PROMPT: Show the lines of the material that contain the word "This".

ENTRIES SHOWN:
######

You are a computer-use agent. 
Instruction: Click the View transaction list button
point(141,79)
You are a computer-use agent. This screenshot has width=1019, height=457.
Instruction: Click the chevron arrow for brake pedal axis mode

######

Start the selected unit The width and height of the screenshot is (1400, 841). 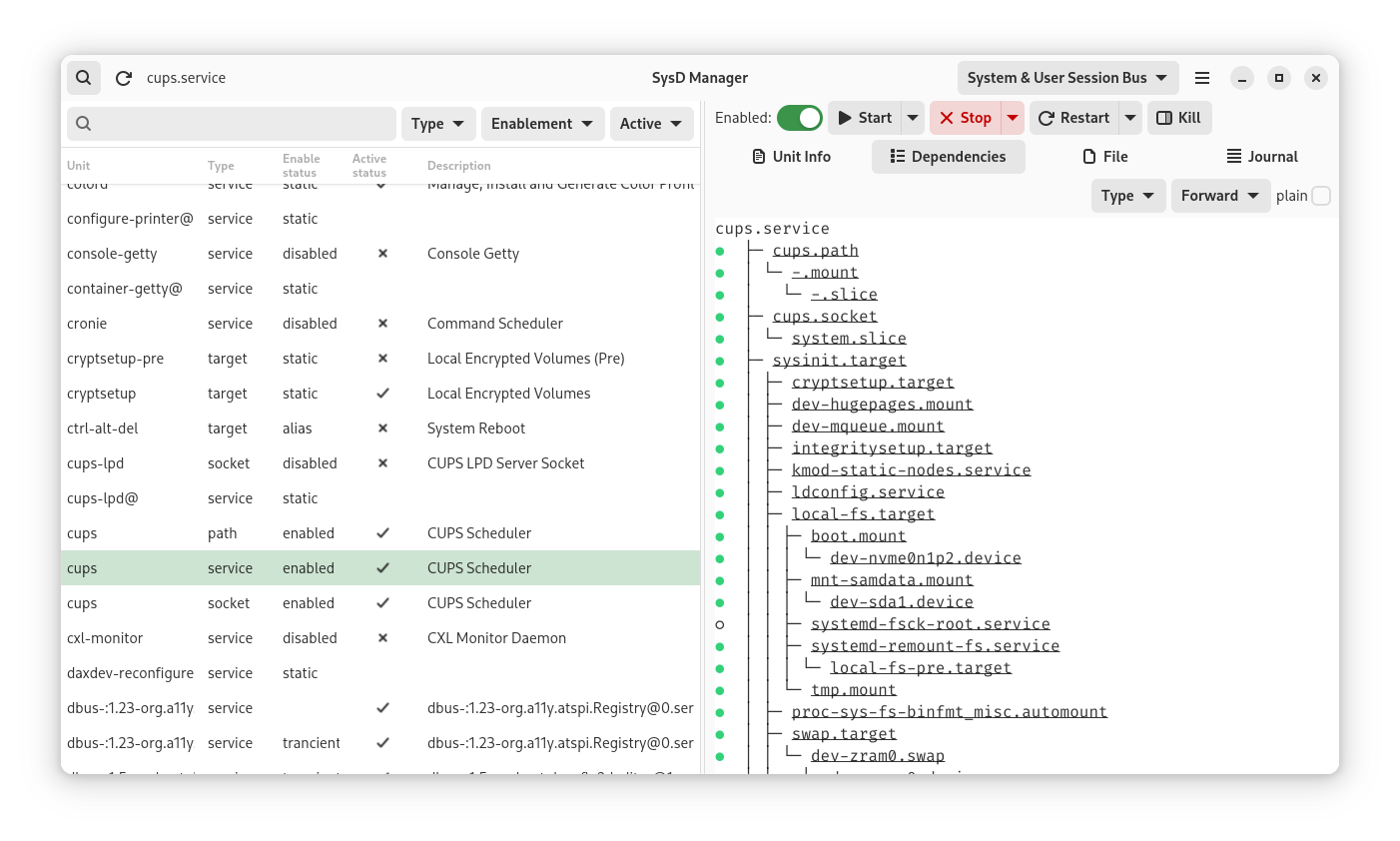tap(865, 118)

######

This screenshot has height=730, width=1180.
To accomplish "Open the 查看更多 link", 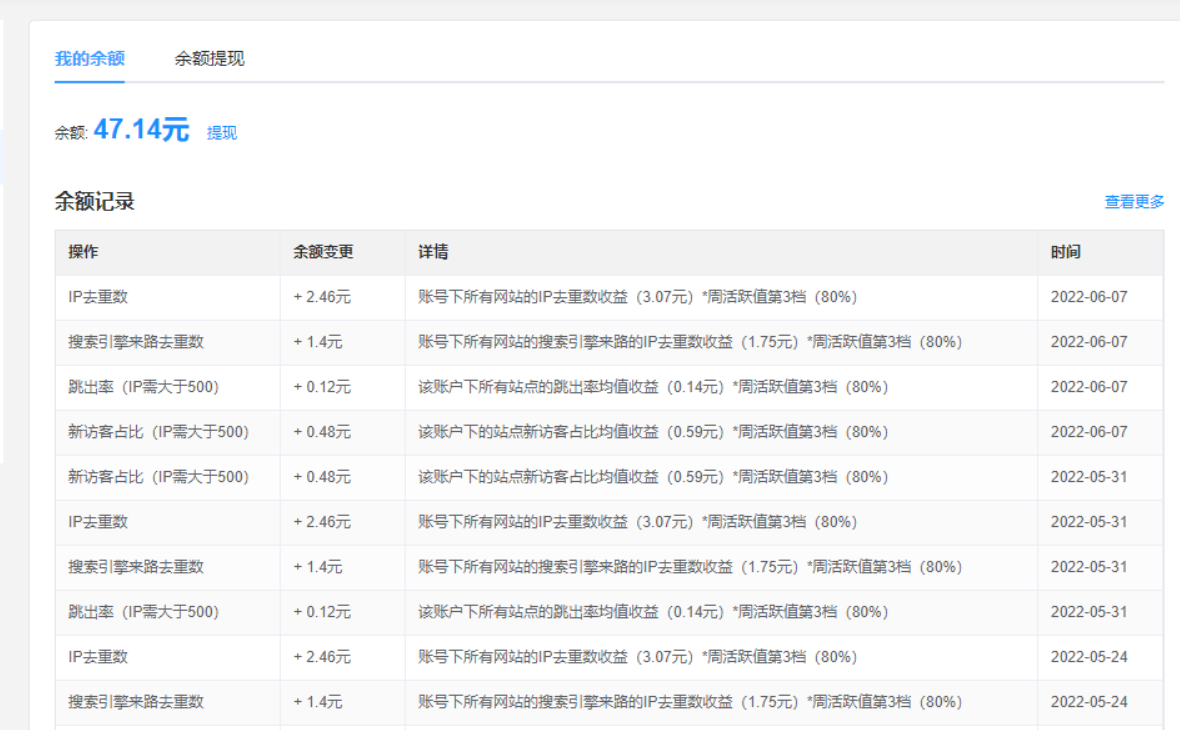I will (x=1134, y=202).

######

ANSWER SPACE:
You are a computer-use agent. This screenshot has width=1019, height=457.
This screenshot has height=730, width=1180.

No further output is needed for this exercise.